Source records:
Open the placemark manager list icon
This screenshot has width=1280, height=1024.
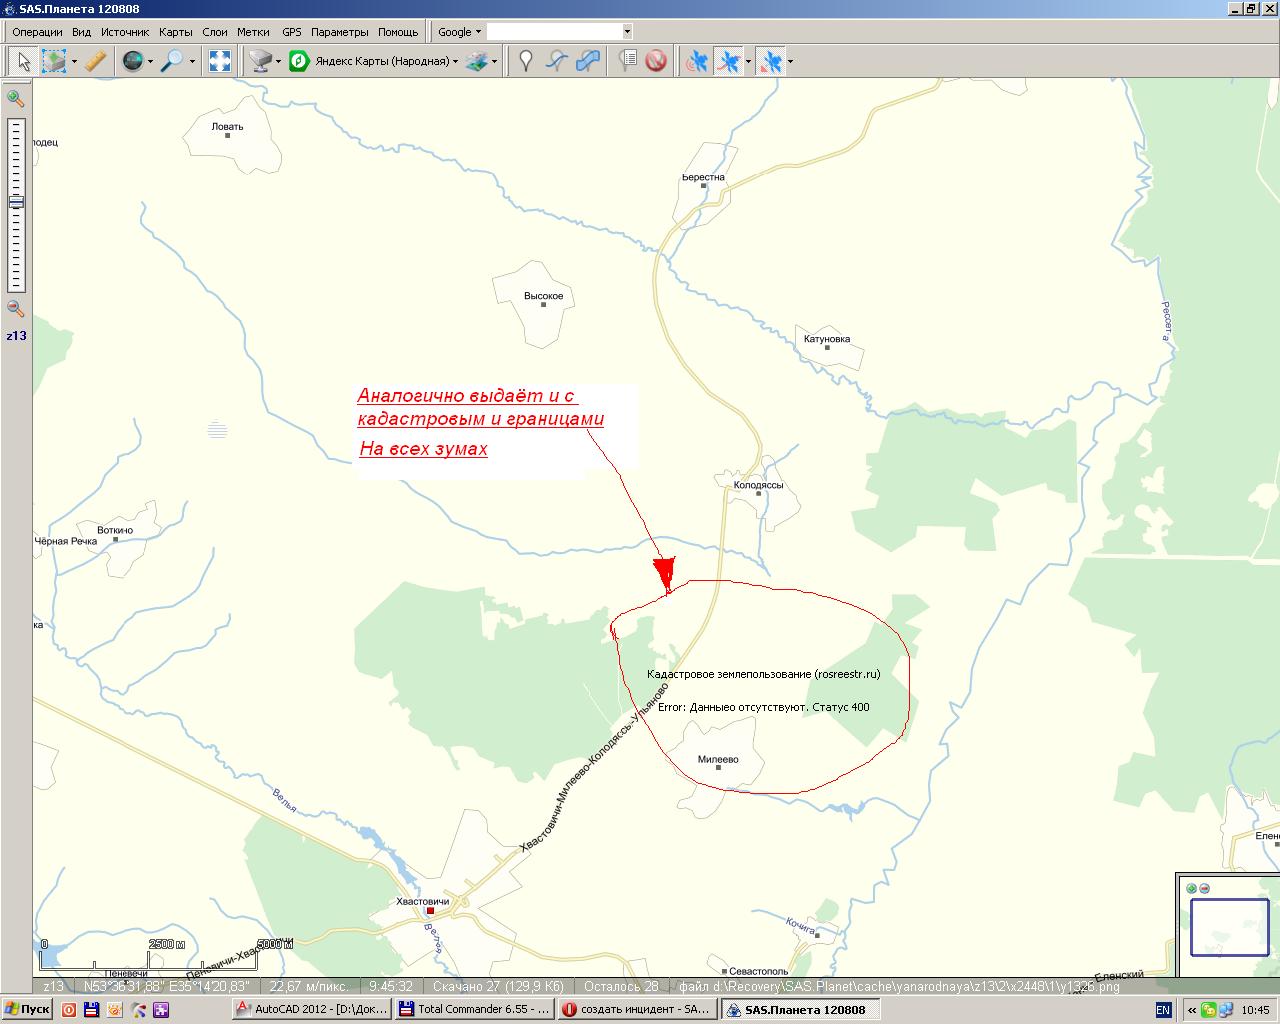click(x=627, y=62)
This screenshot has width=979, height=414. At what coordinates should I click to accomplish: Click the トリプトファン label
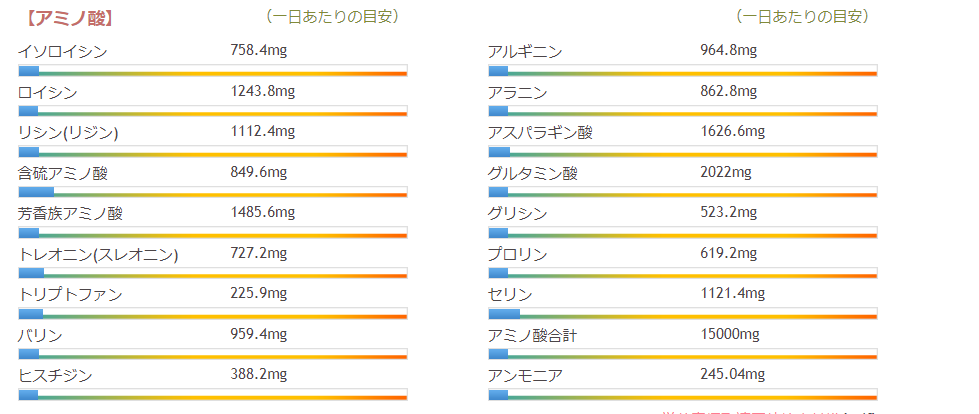(70, 294)
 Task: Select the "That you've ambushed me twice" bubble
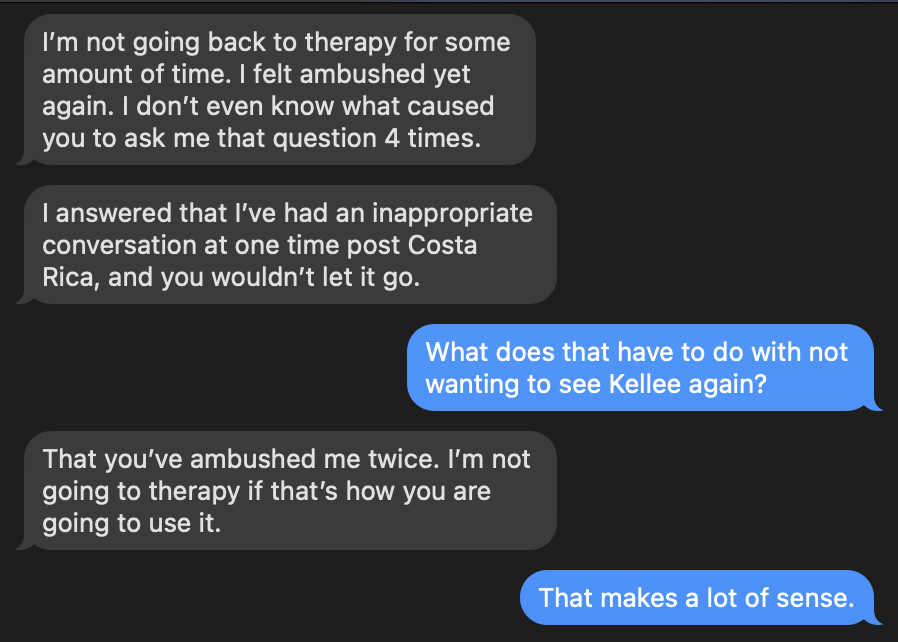(x=287, y=491)
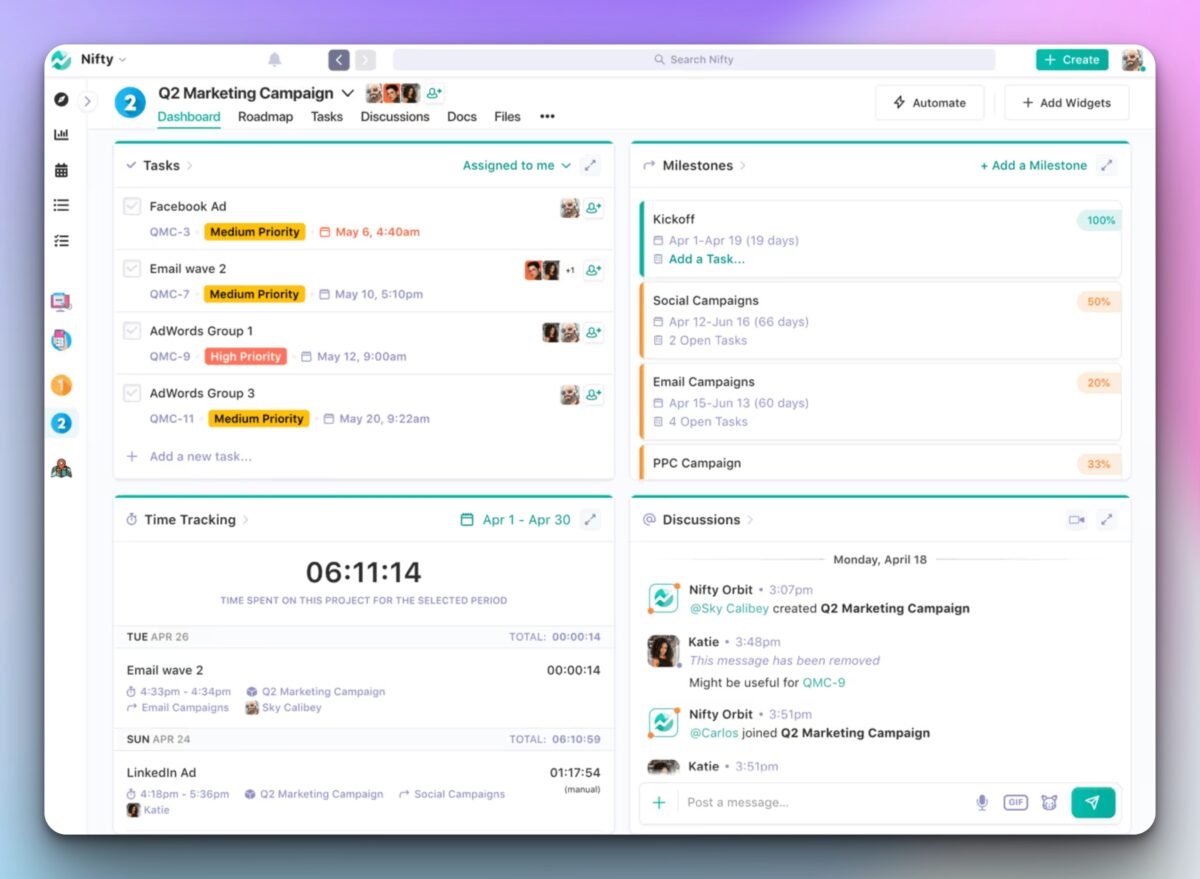1200x879 pixels.
Task: Open the Calendar icon in the left sidebar
Action: 60,169
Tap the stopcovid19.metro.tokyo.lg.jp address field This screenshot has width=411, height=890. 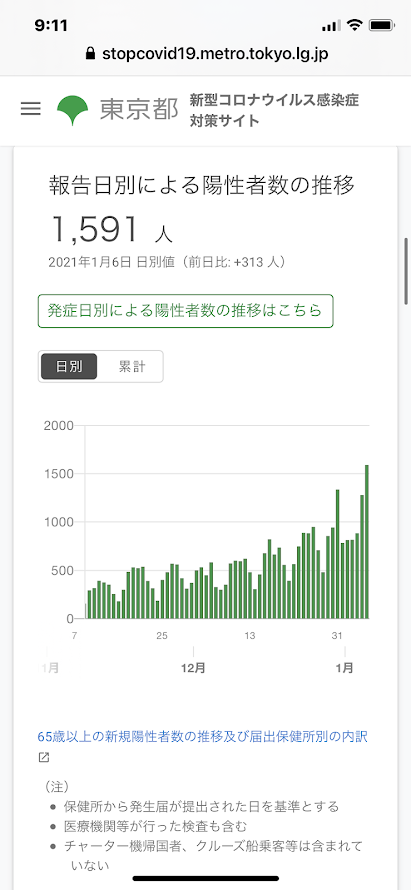tap(206, 54)
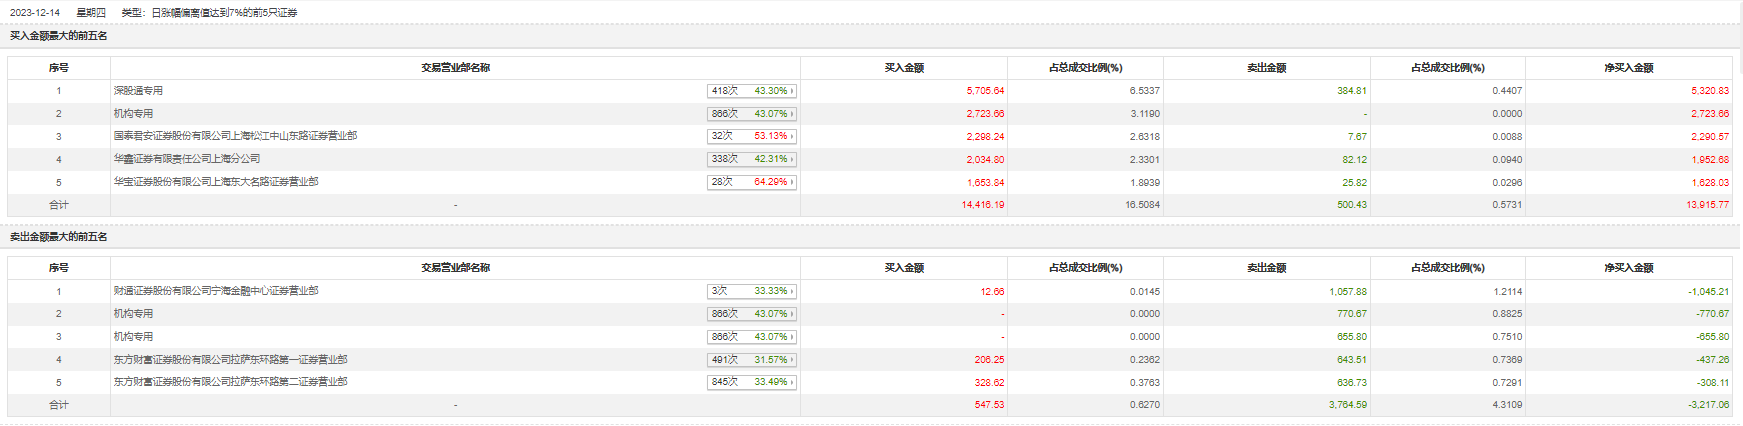
Task: Expand the 418次 43.30% stats badge
Action: [752, 91]
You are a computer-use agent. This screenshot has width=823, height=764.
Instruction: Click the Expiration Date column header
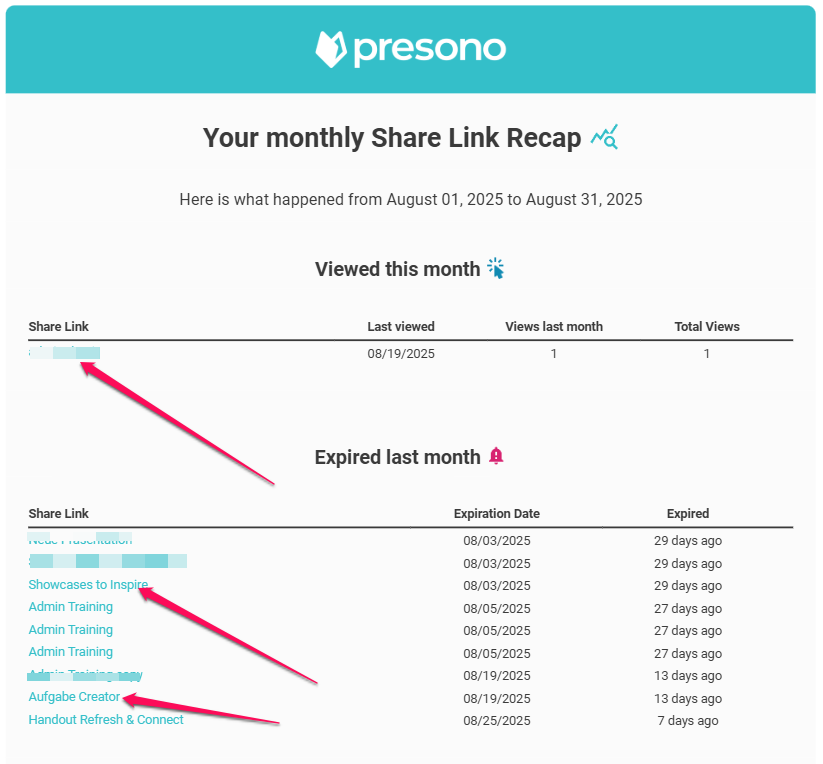click(x=496, y=513)
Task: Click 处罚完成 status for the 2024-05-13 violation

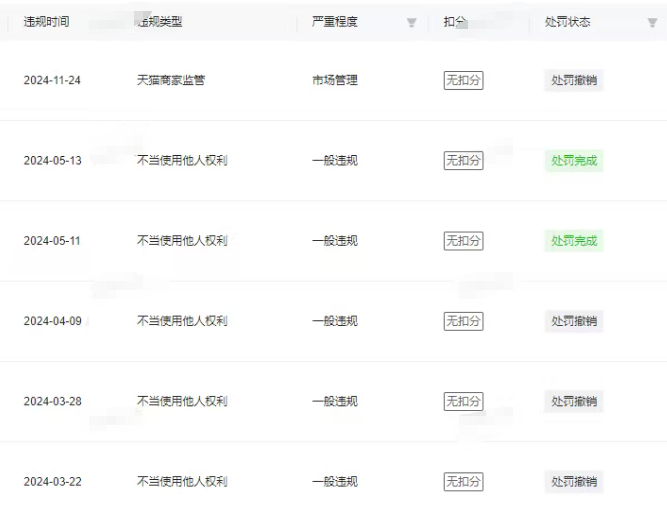Action: (x=574, y=160)
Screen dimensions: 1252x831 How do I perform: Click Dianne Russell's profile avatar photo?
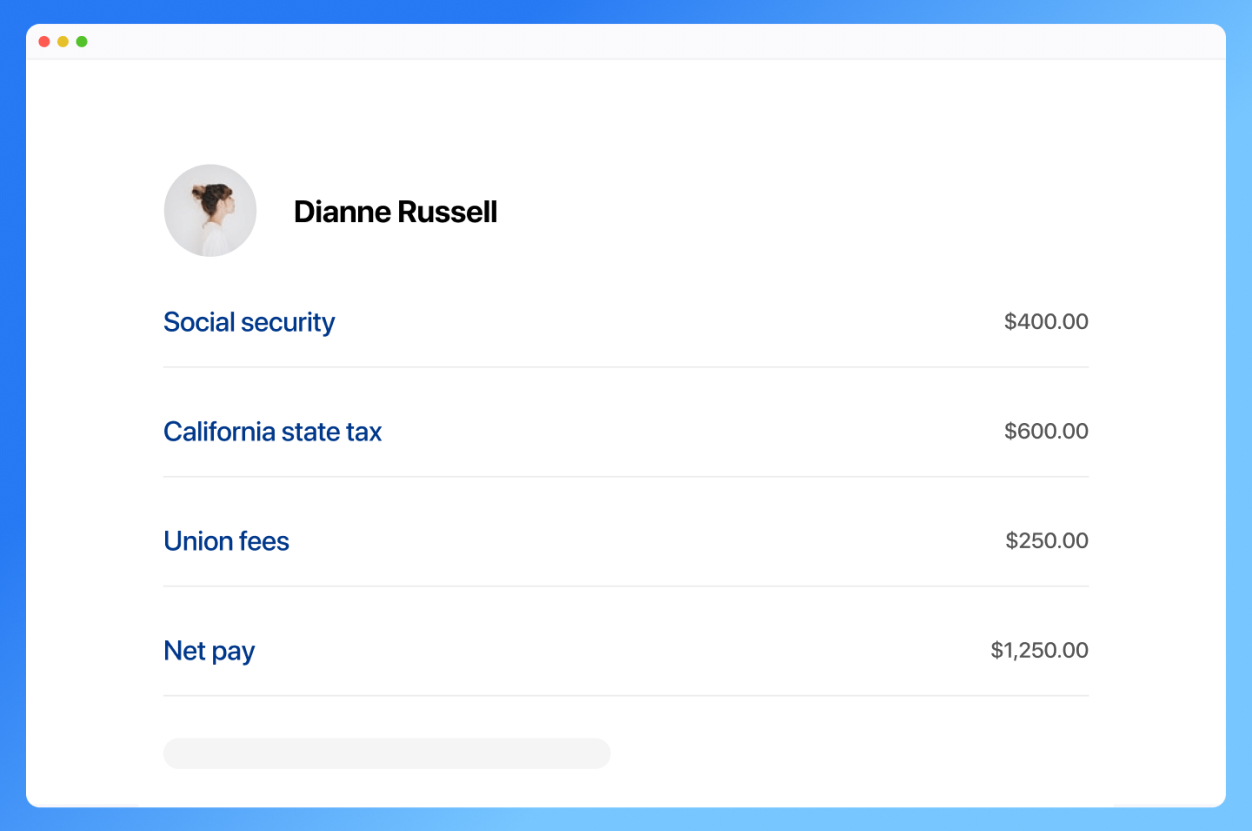(x=210, y=211)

→ **Problem requirements**
Reproduce exactly, and only, the lines that begin at the one containing "Screen dimensions: 1252x831" and end with the final line of the data, both included, while omitting every picture.

→ **Exercise answer**
Screen dimensions: 1252x831 How do I perform: Click Dianne Russell's profile avatar photo?
(x=210, y=211)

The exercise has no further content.